Given exercise: Pull out each line below that contains the string "computer", treating uppercase and lowercase letters as different.

Data provided:

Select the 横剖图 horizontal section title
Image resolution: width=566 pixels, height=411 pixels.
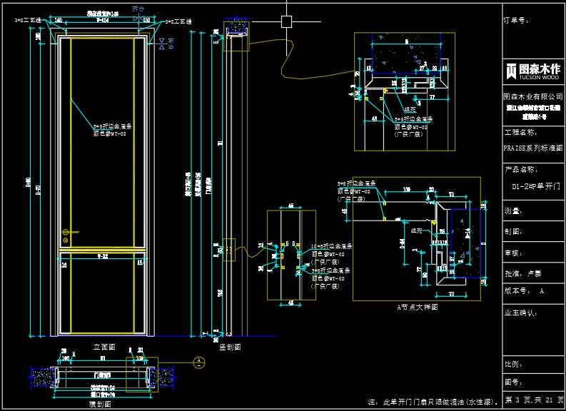pos(100,404)
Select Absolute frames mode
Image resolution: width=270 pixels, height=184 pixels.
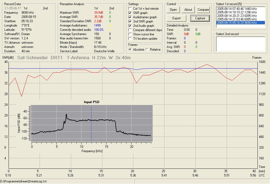pyautogui.click(x=130, y=50)
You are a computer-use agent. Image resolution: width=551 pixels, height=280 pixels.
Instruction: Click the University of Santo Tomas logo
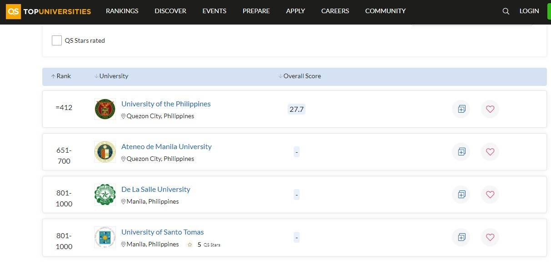click(105, 237)
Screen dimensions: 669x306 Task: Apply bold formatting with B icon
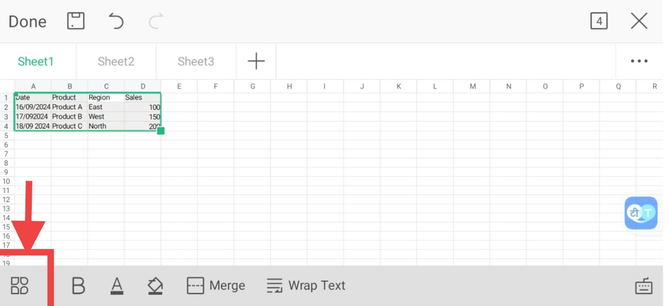coord(78,286)

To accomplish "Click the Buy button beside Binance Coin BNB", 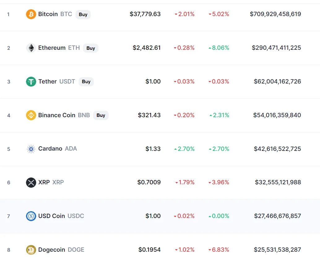I will pyautogui.click(x=101, y=115).
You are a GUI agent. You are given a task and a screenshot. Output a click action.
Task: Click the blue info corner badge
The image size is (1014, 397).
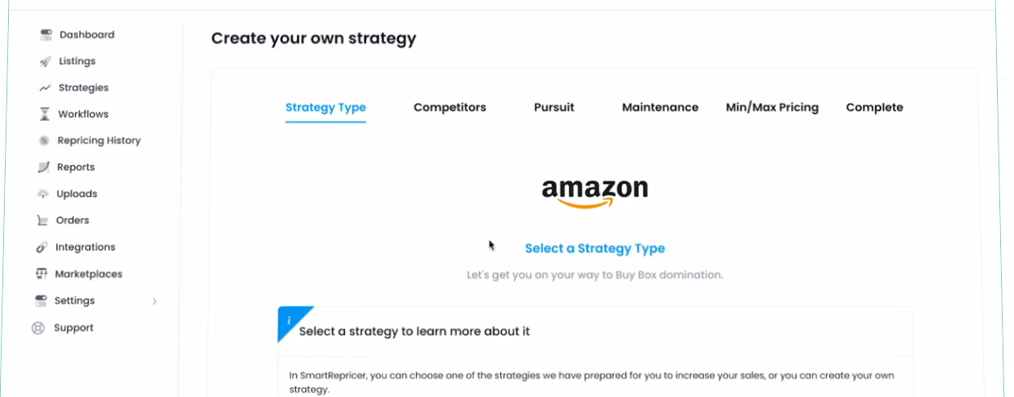pyautogui.click(x=289, y=320)
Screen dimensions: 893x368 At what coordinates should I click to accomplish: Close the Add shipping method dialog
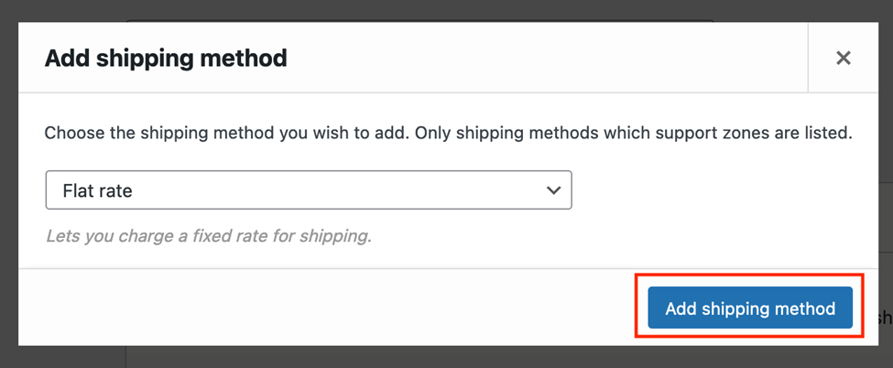[x=843, y=58]
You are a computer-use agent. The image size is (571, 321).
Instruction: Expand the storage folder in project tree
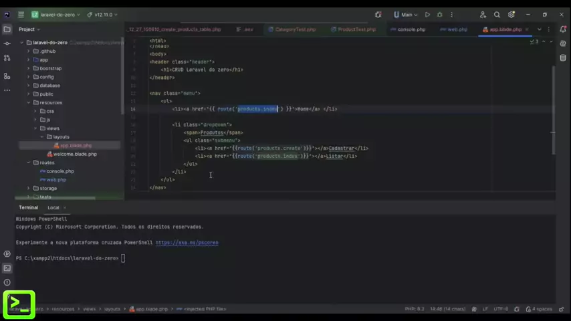coord(28,189)
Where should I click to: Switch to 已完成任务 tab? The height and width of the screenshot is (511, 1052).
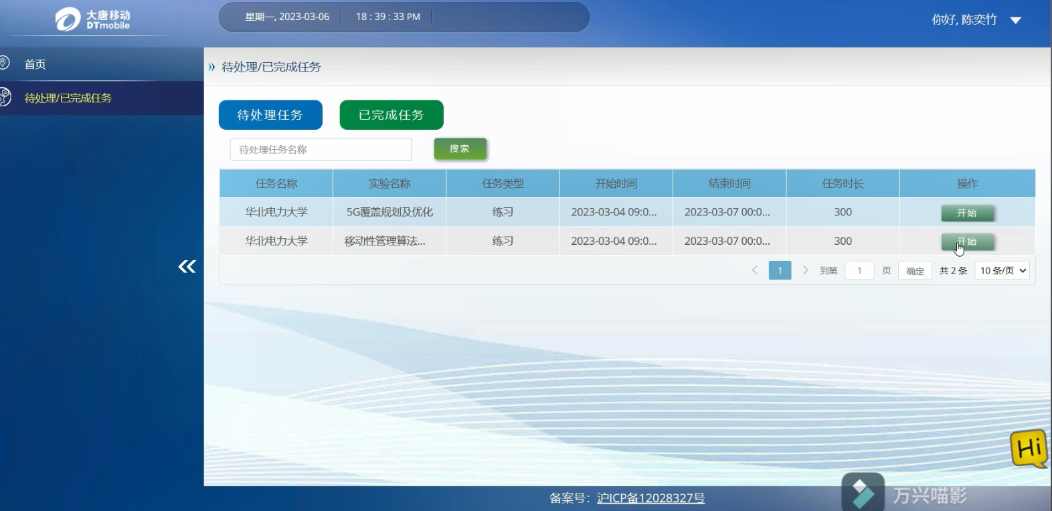tap(391, 115)
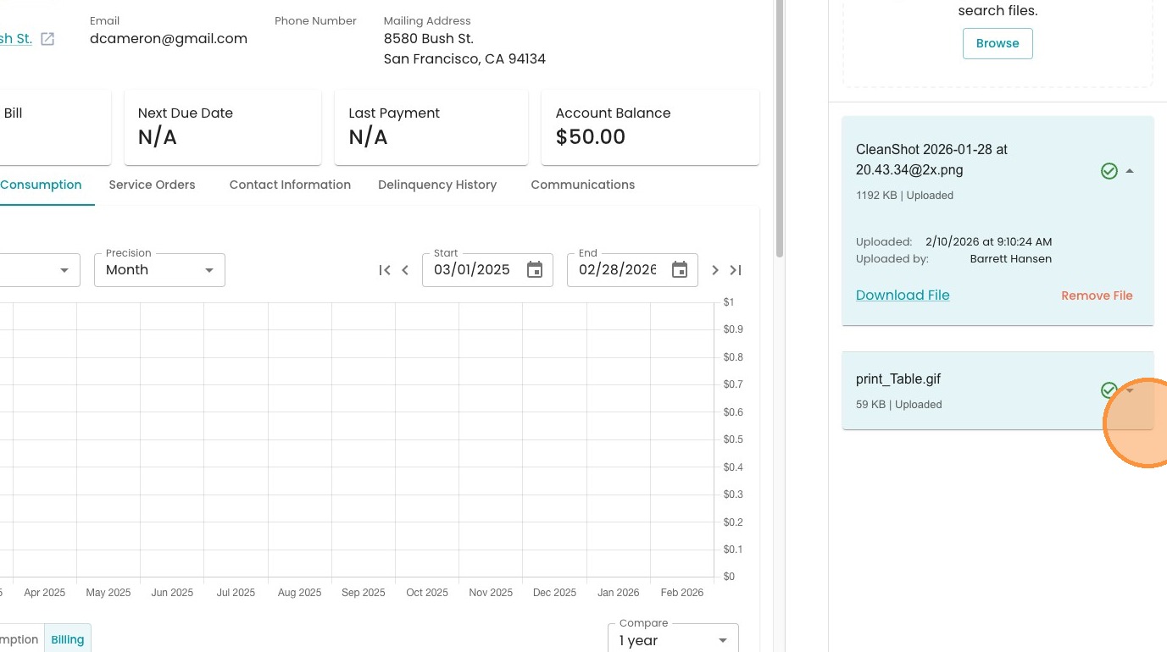Image resolution: width=1167 pixels, height=652 pixels.
Task: Click the Browse files button
Action: [998, 43]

Answer to this task:
You are a computer-use agent. Image resolution: width=551 pixels, height=280 pixels.
You are a computer-use agent. The image size is (571, 321).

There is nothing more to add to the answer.